>> Begin MATERIAL SHOWN
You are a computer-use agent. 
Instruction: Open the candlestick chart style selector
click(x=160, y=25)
>> End MATERIAL SHOWN
>> Begin MATERIAL SHOWN
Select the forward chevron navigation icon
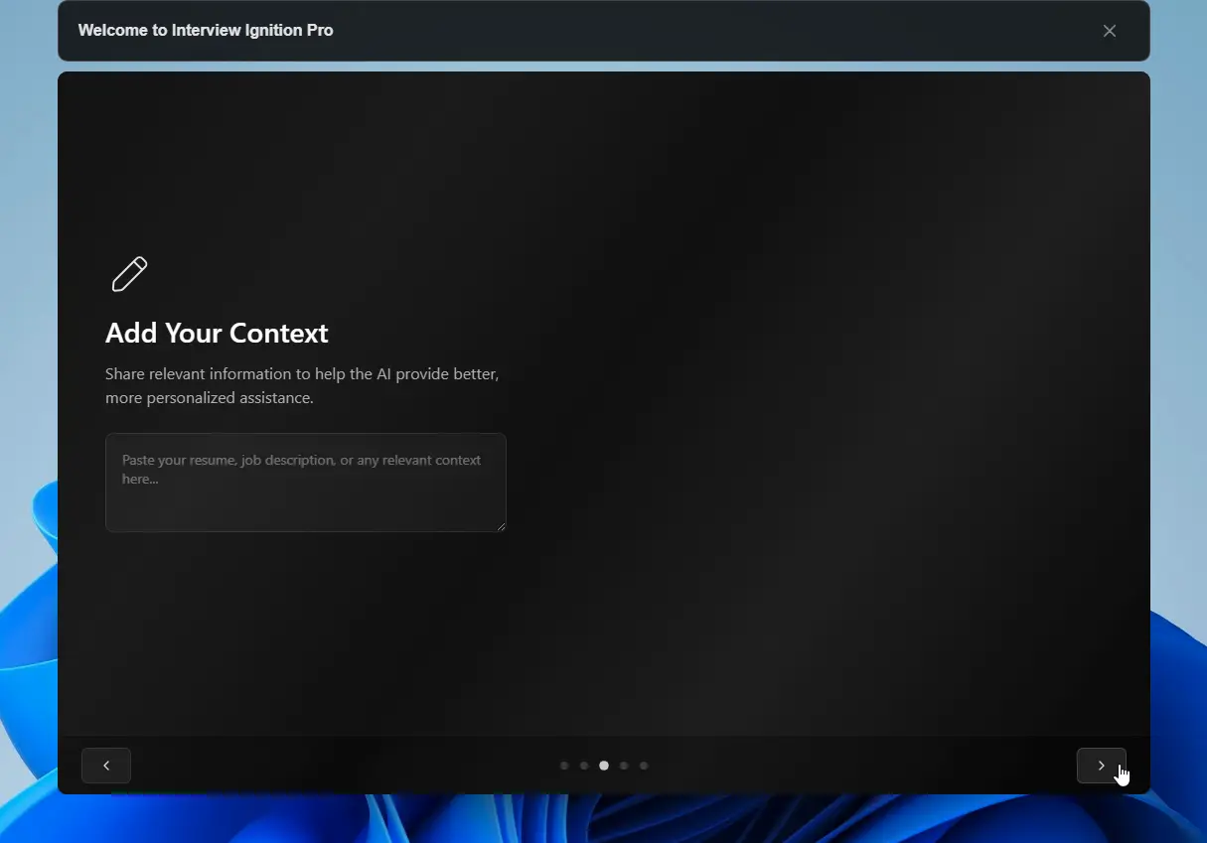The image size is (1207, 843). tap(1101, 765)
>> End MATERIAL SHOWN
>> Begin MATERIAL SHOWN
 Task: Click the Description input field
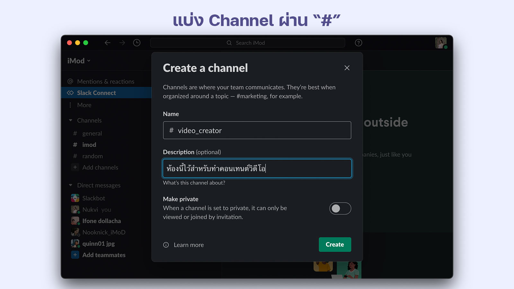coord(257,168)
>> End MATERIAL SHOWN
- **REQUIREMENT**: Lay out the rows as a two-column CSV with the header names "task" and "value", starting at the line that has "You are a computer-use agent." and ending after the line that has "click(x=160, y=25)". Put each row's text and its answer in one quoted field apiece, with line breaks turned into spaces.

- **RESPONSE TO THIS TASK**:
task,value
"You are a computer-use agent. Instruction: Open the candlestick chart style selector","click(x=160, y=25)"